Gestantes e mães condenadas podem ter prisão domiciliar

  • 10/05/2018 09:08
  • Política
O Plenário do Senado aprovou projeto que permite a gestantes, mães de crianças de até 12 anos e responsáveis por pessoas com deficiência trocar a prisão preventiva por prisão domiciliar. O texto, que segue para a Câmara dos Deputados, também beneficia mulheres já condenadas e presas nessas condições.
Gestantes e mães condenadas
podem ter prisão domiciliar

Luiz Silveira agencia CNJ

Gestantes, mães de crianças de até 12 anos ou responsáveis por pessoas com deficiência poderão trocar a prisão preventiva por prisão domiciliar. É o que estabelece projeto aprovado no Senado. O PLS 64/2018, que segue para a Câmara, também permite que mulheres já condenadas e presas nessas condições passem imediatamente à progressão de pena.

O projeto torna lei uma decisão de 2016 do Supremo Tribunal Federal que permitiu a troca da prisão preventiva pela domiciliar para grávidas e mães de crianças de até 12 anos ou de crianças com deficiência.
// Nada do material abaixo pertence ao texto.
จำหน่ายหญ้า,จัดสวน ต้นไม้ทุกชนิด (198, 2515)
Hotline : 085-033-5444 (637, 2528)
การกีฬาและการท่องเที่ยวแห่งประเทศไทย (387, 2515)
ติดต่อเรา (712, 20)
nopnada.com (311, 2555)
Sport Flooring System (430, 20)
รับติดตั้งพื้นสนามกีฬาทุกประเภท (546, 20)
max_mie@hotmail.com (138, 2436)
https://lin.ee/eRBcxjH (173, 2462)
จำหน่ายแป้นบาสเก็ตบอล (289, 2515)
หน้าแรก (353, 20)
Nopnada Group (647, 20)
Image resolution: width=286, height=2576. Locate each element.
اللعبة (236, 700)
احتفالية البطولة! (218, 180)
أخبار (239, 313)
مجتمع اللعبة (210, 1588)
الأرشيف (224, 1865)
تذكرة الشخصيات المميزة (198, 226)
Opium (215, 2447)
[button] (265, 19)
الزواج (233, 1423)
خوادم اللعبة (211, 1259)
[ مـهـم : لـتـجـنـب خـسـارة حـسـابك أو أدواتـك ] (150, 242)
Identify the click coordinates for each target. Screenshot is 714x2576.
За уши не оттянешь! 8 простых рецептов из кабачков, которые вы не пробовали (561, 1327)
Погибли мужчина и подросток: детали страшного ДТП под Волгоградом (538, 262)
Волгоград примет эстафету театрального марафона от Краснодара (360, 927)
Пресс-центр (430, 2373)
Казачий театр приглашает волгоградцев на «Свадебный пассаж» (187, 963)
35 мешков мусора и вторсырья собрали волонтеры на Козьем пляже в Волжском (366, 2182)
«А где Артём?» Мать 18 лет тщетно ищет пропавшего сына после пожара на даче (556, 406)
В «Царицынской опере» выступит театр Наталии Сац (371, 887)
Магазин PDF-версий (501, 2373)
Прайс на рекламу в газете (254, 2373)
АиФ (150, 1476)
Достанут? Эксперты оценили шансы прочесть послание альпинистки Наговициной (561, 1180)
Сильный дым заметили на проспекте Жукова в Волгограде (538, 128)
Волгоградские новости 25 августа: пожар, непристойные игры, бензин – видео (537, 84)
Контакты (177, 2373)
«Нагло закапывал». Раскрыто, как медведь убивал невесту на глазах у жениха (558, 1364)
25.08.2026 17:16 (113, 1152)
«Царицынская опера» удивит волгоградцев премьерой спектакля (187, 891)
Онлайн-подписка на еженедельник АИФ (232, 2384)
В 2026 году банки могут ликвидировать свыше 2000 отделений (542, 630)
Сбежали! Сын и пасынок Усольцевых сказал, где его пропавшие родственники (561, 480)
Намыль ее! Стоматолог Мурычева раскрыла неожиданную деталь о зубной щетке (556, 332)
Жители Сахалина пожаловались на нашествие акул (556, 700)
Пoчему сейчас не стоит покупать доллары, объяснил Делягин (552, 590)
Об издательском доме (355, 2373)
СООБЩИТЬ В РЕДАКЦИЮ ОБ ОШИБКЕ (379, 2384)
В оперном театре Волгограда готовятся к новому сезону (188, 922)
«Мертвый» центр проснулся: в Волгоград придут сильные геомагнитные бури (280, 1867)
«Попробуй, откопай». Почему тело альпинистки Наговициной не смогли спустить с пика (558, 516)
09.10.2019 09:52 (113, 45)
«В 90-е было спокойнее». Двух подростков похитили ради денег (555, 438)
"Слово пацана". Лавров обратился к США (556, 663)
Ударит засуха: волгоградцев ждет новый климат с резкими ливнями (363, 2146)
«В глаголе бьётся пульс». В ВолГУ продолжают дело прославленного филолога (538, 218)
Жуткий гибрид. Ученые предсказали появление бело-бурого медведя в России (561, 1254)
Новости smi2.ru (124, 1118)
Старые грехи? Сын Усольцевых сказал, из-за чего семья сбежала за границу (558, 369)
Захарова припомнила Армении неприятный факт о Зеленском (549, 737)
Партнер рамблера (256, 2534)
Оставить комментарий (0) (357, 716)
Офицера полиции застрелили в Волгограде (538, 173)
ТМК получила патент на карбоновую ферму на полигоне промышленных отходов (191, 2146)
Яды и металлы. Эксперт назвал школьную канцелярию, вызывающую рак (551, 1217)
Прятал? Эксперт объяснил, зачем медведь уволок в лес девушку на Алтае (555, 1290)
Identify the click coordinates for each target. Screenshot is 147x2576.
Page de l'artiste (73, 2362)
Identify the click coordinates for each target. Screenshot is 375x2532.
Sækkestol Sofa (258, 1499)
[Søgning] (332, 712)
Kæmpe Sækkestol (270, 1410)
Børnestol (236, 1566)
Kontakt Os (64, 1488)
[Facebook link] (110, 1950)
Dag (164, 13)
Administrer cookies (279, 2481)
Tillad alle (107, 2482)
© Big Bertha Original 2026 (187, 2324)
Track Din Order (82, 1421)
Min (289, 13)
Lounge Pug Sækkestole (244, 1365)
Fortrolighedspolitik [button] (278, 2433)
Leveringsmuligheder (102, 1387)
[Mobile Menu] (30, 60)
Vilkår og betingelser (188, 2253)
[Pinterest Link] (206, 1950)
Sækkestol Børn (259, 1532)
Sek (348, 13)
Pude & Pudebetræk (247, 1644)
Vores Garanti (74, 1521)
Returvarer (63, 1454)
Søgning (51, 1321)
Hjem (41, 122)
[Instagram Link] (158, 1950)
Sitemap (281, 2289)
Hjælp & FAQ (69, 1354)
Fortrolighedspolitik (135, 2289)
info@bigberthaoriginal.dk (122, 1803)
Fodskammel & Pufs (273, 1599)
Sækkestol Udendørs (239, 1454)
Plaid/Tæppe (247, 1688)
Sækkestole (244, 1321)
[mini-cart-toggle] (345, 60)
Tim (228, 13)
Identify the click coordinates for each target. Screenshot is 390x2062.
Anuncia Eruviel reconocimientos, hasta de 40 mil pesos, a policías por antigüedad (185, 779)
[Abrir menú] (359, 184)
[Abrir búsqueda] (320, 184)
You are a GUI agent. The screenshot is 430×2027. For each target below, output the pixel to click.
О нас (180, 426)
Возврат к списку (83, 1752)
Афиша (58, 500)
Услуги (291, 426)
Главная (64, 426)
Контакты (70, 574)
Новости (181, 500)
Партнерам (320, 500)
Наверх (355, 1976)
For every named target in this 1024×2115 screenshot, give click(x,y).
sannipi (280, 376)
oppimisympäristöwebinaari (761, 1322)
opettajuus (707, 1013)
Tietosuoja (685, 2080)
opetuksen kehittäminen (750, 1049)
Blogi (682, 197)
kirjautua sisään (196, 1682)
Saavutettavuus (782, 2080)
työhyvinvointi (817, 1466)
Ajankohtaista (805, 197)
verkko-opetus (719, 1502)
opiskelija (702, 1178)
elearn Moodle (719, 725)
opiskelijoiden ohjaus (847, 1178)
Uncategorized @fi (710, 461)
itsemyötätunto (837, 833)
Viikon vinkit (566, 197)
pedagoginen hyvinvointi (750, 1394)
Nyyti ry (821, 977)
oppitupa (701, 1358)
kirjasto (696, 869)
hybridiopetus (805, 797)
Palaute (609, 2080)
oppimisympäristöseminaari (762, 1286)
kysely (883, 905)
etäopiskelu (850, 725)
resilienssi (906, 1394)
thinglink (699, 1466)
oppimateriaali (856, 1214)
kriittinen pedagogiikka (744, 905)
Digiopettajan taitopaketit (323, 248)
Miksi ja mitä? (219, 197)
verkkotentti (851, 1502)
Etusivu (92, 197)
A autora, Simone Tebet (PMDB-MS), ressalta que a separação dos filhos é bastante prejudicial para a criança, e a presença dela na prisão é “a condenação de inocente”.

— Resolvi apresentar este projeto depois que tomei conhecimento das condições em que vivem e morrem as mulheres encarceradas e seus filhos. O vir à luz é sair do ventre materno acolhedor para o mundo da escuridão, das celas imundas, frias e inóspitas. A certidão de nascimento é uma sentença — criticou.

Progressão O projeto permite que as mulheres gestantes e as que já são mães de crianças possam ser beneficiadas com a progressão da pena após o cumprimento de um oitavo, ou 12,5%, da pena — desde que sejam rés primárias, não integrem organização criminosa e não tenham praticado crime contra os próprios filhos.

Atualmente, essas mulheres recebem o mesmo tratamento que os demais presos e só recebem a progressão após cumprimento de um sexto da pena, em caso de crime comum, ou dois quintos da pena para crimes hediondos. Simone ressaltou que mais de 60% da população carcerária feminina responde por tráfico de drogas — crime considerado hediondo. No entanto, segundo a senadora, essas mulheres não representam perigo: é comum que elas sejam condenadas por posse de pequenas quantidades de drogas, ao serem usadas por seus companheiros.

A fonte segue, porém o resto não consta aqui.